● YOUR TASKS:
(1) How would you rewrite the paragraph in the ice fishing shelter thread that begins "I have a Clam 5600" as a short list that keeps its main facts?
(2) Can you reproduce part of the ice fishing shelter thread word for word, beginning at the words "## kgulsvig" and stopping after "for numerous reasons."?

● DOCUMENT TEXT:
____________________

# Eskimo OuickFish III vs. Clam 5600



## MossyMO

I am new to ice fishing. I have been looking at what is out available for portable ice fishing shelters and reduced my choices to these 2.

The Eskimo will be new and the Clam will be a used purchase.

I like that that the Eskimo has more room, but the open floor scares me for long term ownership and comfort.

The Clam has less room, (Not much, just diameters) but the Clam has a double walled floor and the ability to join up with another Clam and that does makes it a better long term idea.

What do you own in portables and what are your suggestions?


----------



## curty

I have a Clam 5600, I would find it hard to fish out of if it didnt have a floor.I always set my gloves, hat ,fishing gear, camera,knife, ect. on the floor and it dosnt get wet or freeze to the bottom. Also its not so slippery and its a lot warmer I would think.


----------



## BrdHunter

Go with the clam, Ive seen the eskimo quickFISH III and it doesnt look that great, and it looks like it would be a pain in the a$$ with some wind. I have an eskimo quickFLIP III pull over house and I like it a lot, but it is way different than the quickfish. After fishing out of a house with an open floor heat is not a problem. I think clam makes a good house and thats what I would get out of those two.


----------



## kgulsvig

Regarding your question on the Clam vrs. Eskimo QuikfishIII.....
Have ice fished all of my life, (am 50 years old). Mostly
in MN and Canada. Have owned multiple fishouses, including portables.
The Eskimo Quikfish III is without a doubt the best for numerous reasons.
1) NO FLOOR! Hooray, floors are the biggest pain in portable ice fishing.
If you plan on spending a lot of time on the ice, you will know the
hassle with a flooded plastic floor. Have owned Clam(s) before
and will never buy again..
2) The new 4 side spoke design makes it very roomy for two people
and I like to have two holes for each fisherman. Not as ideal as
a big permanent house-but don't evey want that hassle again.
3) Is very light, portable-great back pack to carry it on the ice. It is
not heavy either, so saves room in your sled for auger, pails etc.

____________________

● MATERIAL:
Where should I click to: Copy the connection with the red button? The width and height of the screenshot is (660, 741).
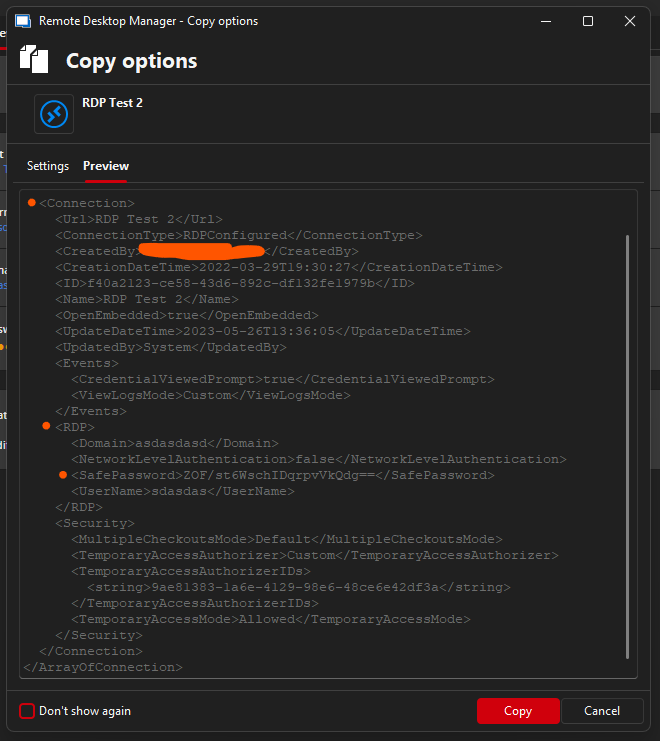pos(518,711)
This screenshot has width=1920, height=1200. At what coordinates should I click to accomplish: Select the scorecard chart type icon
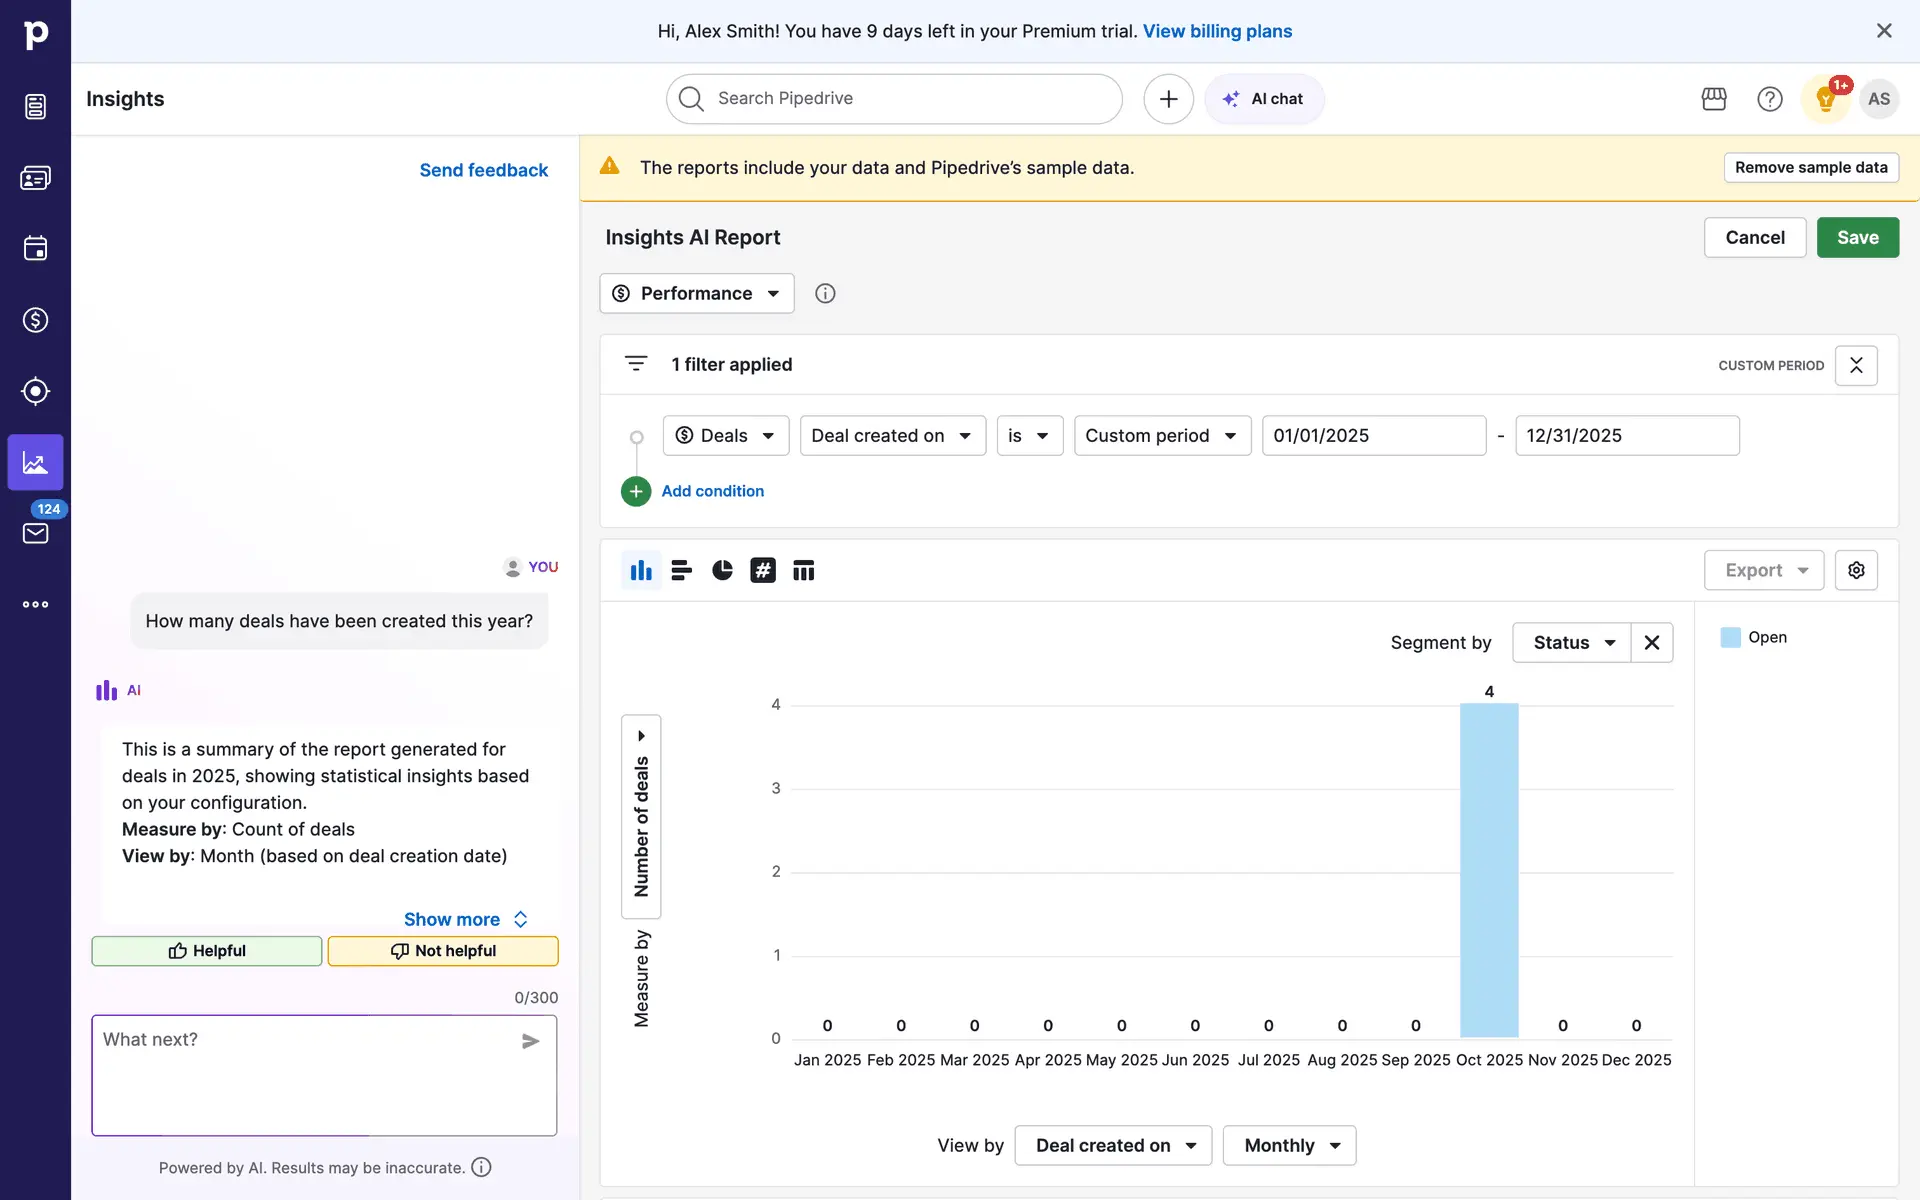tap(763, 570)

____________________

● ANSWERS FOR THIS EXERCISE:
(1)
- The writer owns a Clam 5600 and would find it hard to fish from it without a floor.
- Gloves, hat, fishing gear, camera and knife go on the floor, where they don't get wet or freeze to the bottom.
- The floor is less slippery and, the writer thinks, a lot warmer.

(2)
## kgulsvig

Regarding your question on the Clam vrs. Eskimo QuikfishIII.....
Have ice fished all of my life, (am 50 years old). Mostly
in MN and Canada. Have owned multiple fishouses, including portables.
The Eskimo Quikfish III is without a doubt the best for numerous reasons.